Work required: Edit the stretch of the forum thread about phantom center channels that opens with the words containing "It is true for" and closes with "again thanx again.", swapping "AT screen" for "acoustically transparent screen" throughout.

Source extract:
○ ○ ○ ○ ○

# Anyone running 'Phantom' center channel?



## mayhem13 (Feb 2, 2008)

Hey all. In the final construction phase of my dedicated media room and i've come to a point of second guessing myself. Originally due to the drop down 106" non AT screen a decision was made to NOT use a center channel. The thought was the excellent directivity of the main left and right speakers and the 14+ feet listening/viewing distance would allow for a phantom setup. That and the only place to put a dedicated center was above the screen and only about 2" from the ceiling(ooouuuuch!). The poor placement seems like too much of a tradeoff but now i've heard something very interesting........

When 'Phantom" center mode is used on DD 5.1 encoded material, dynamic compression is automatically switched to on.....?

Does anyone know if this is true or not?


----------



## Kal Rubinson (Aug 3, 2006)

It is true for some devices. Get an AT screen.


----------



## mayhem13 (Feb 2, 2008)

With that knowledge,i'll go ahed and DIY a custom center channel for above the screen as my only mounting option......better than dynamic compression activation. Thanx Kal

As to the AT screen, it has to be drop down and the only AT drop downs are currently out of my budget and nearly impossible DIY. I explored this option thoroughly and realized it's just not feasable at this time.......but again thanx again. 

Kal, if you have the time pls examine the soundstage pic and give me some feedback on potential problems of mounting the center above the screen. Thanx in advance. I'm probobly going to have to go this route and accept or minimize any tradeoffs during the design phase.










The opening is 31" wide, 5" tall and 7" available depth with the overall soffit/baffle width of 11".


----------



## Kal Rubinson (Aug 3, 2006)

mayhem13 said:


> With that knowledge,i'll go ahed and DIY a custom center channel for above the screen as my only mounting option......better than dynamic compression activation. Thanx Kal


The compression is also specific to certain audio formats and, I must admit, I am not up on this issue as I always use a center channel.

○ ○ ○ ○ ○

Data block:
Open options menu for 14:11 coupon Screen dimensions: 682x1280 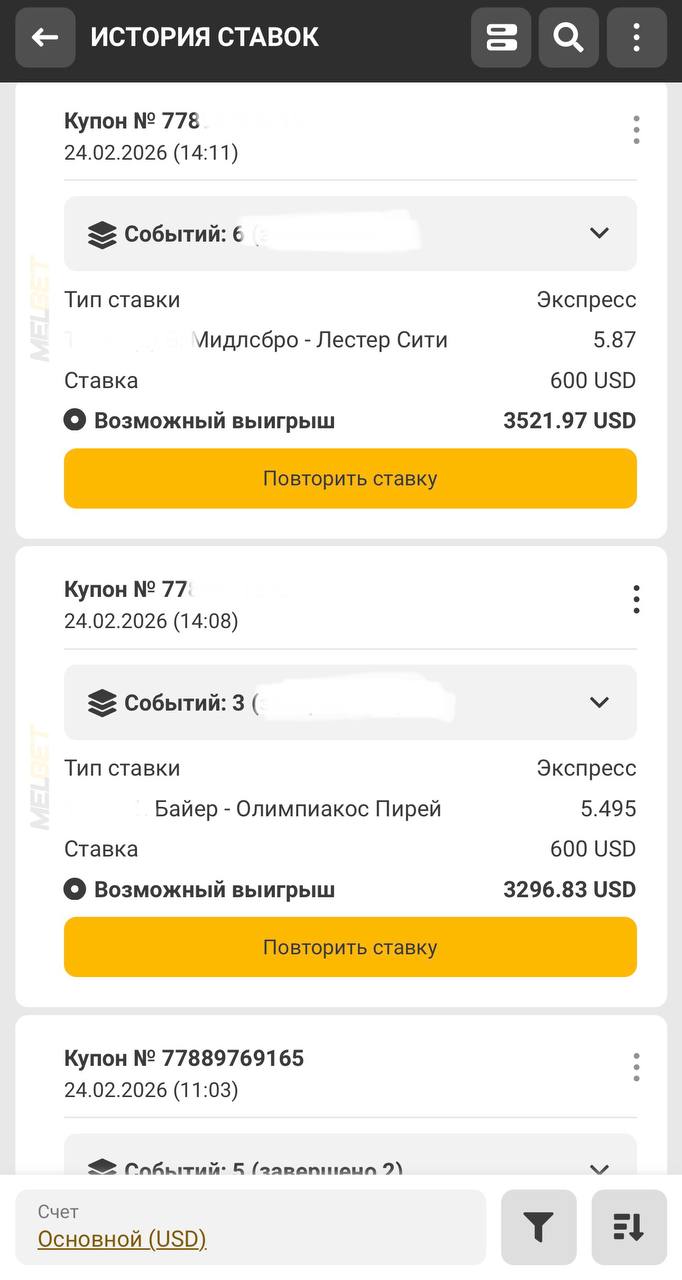(x=636, y=130)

○ ○ ○ ○ ○

Exercise result:
It is true for some devices. Get an acoustically transparent screen.


----------



## mayhem13 (Feb 2, 2008)

With that knowledge,i'll go ahed and DIY a custom center channel for above the screen as my only mounting option......better than dynamic compression activation. Thanx Kal

As to the acoustically transparent screen, it has to be drop down and the only AT drop downs are currently out of my budget and nearly impossible DIY. I explored this option thoroughly and realized it's just not feasable at this time.......but again thanx again.